As chairman of the CMCA, Valdez Albizu expressed the importance of these meetings, as they constitute an opportunity to exchange views on economic performance, future outlooks, and solutions to the challenges facing the region.

He also pointed out the complexity of the international context, characterized by the slowdown in global economic activity, the ongoing military conflict between Russia and Ukraine, as well as the trade tensions between China and the USA.

Dominican Economy

Valdez Albizu concluded the session on the macroeconomic context by highlighting that inflation in the Dominican economy has fallen sharply this year, dropping from 9.64% in April 2022 to 4.00% in June 2023, reaching the target of 4% ± 1% ahead of schedule.
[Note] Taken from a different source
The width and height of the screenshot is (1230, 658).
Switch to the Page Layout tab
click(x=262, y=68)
He attributed this behavior to the effective monetary restriction measures in place since the end of 2021, and to the government subsidies aimed at mitigating the rise in commodity prices. He stressed that this behavior in inflation has allowed a reduction of 75 basic points in the monetary policy rate.

He indicated that in addition, the Monetary Board approved liquidity provision measures that have contributed to the acceleration of private credit and will facilitate the revitalization of economic activity in the future.

Foreign Investment

Valdez Albizu stressed that foreign direct investment exceeded US$ 2.150 billion in the first half of 2023, reflecting investors’ confidence in the fundamentals of the Dominican economy, and it is estimated that FDI would again be above US$4 billion by the end of the year.
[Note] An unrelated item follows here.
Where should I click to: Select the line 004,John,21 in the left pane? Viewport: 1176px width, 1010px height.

He went on to explain that the central bank’s forecast models indicate that economic activity will continue to recover gradually, supported by monetary stimulus, the boost in tourism, and the acceleration of public investment, which he said could expand as much as 4% by the end of the year and close to its potential of 5% in 2024.

The Event

The meeting addressed various topics of interest to the Central American Monetary Council Secretariat (SECMCA), presented the implementation of the SECMCA Strategic Plan, the proposal for the Professional Visitor Program, the initiatives for regional harmonization projects, and the organization’s budgetary issues.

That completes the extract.